Audio Generation
Generate speech, transcribe audio, and transform voices using ElevenLabs and OpenAI
Overview
Wazza Engine provides access to 13 audio models across 2 providers:
ElevenLabs
5 models for text-to-speech and speech-to-speech
• Eleven v3 (highest quality)
• Eleven TTV v3
• Eleven Flash v2.5 (fastest)
• Eleven Turbo v2.5
• Eleven Multilingual STS v2
Pricing: 1-3 credits per generation
OpenAI
5 models for TTS and speech-to-text
• GPT-4o Mini TTS
• Whisper 1
• GPT-4o Mini Transcribe
• GPT-4o Transcribe
• GPT-4o Transcribe Diarize
Pricing: 1-2 credits per generation
Text-to-Speech (TTS)
Convert text to natural-sounding speech:
ElevenLabs Example
import WazzaEngine from '@wazza/engine';
const wazza = new WazzaEngine({
apiKey: process.env.WAZZA_API_KEY
});
// High-quality TTS with ElevenLabs v3
const response = await wazza.generate({
provider: 'eleven-labs',
model: 'eleven_v3',
text: 'Welcome to Wazza Engine. This is a demonstration of our text-to-speech capabilities.',
parameters: {
voiceId: 'en-US-female-1',
stability: 0.75,
similarityBoost: 0.75,
style: 'professional'
}
});
console.log('Audio URL:', response.output.url);OpenAI TTS Example
// Fast TTS with GPT-4o Mini
const response = await wazza.generate({
provider: 'openai',
model: 'gpt-4o-mini-tts',
text: 'This is a quick test of OpenAI text-to-speech.',
parameters: {
voice: 'alloy', // Options: alloy, echo, fable, onyx, nova, shimmer
speed: 1.0
}
});Fast TTS (ElevenLabs Flash)
// Fastest TTS for real-time applications
const response = await wazza.generate({
provider: 'eleven-labs',
model: 'eleven_flash_v2_5',
text: 'Quick response for real-time applications.',
parameters: {
voiceId: 'en-US-male-1'
}
});Speech-to-Text (Transcription)
Transcribe audio files using Whisper or GPT-4o:
Whisper Transcription
// Transcribe audio with Whisper 1
const response = await wazza.generate({
provider: 'openai',
model: 'whisper-1',
parameters: {
audio: 'https://example.com/audio.mp3',
language: 'en', // Optional
format: 'text' // Options: text, srt, vtt
}
});
console.log('Transcription:', response.output.text);Speaker Diarization
// Transcribe with speaker identification
const response = await wazza.generate({
provider: 'openai',
model: 'gpt-4o-transcribe-diarize',
parameters: {
audio: 'https://example.com/meeting.mp3',
numSpeakers: 3 // Optional hint
}
});
// Output includes speaker labels
console.log('Diarized transcript:', response.output.transcript);
// Example output:
// [Speaker 1]: Hello everyone, welcome to the meeting.

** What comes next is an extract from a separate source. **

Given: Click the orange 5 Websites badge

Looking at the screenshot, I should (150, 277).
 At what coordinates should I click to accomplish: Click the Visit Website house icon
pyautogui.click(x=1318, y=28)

// [Speaker 2]: Thank you for having me.
// [Speaker 1]: Let's get started with the agenda.Speech-to-Speech (Voice Transformation)
Transform the voice in an audio file while preserving speech content:
// Voice transformation with ElevenLabs Multilingual STS
const response = await wazza.generate({
provider: 'eleven-labs',
model: 'eleven_multilingual_sts_v2',
parameters: {
audio: 'https://example.com/original-speech.mp3',
targetVoiceId: 'en-US-female-2',
stability: 0.75
}
});
console.log('Transformed audio URL:', response.output.url);Voice Cloning
Create custom voices with ElevenLabs:
// Step 1: Create a custom voice from samples
const voiceResponse = await wazza.createCustomVoice({
provider: 'eleven-labs',
name: 'My Custom Voice',
samples: [
'https://example.com/voice-sample-1.mp3',
'https://example.com/voice-sample-2.mp3',
'https://example.com/voice-sample-3.mp3'
],
description: 'Professional male voice with British accent'
});
const customVoiceId = voiceResponse.voiceId;
// Step 2: Use the custom voice for TTS
const response = await wazza.generate({
provider: 'eleven-labs',
model: 'eleven_v3',
text: 'This is using my custom cloned voice.',
parameters: {
voiceId: customVoiceId
}
});Best Practices
1. Model Selection for TTS
- Highest Quality: ElevenLabs v3 (best for final production)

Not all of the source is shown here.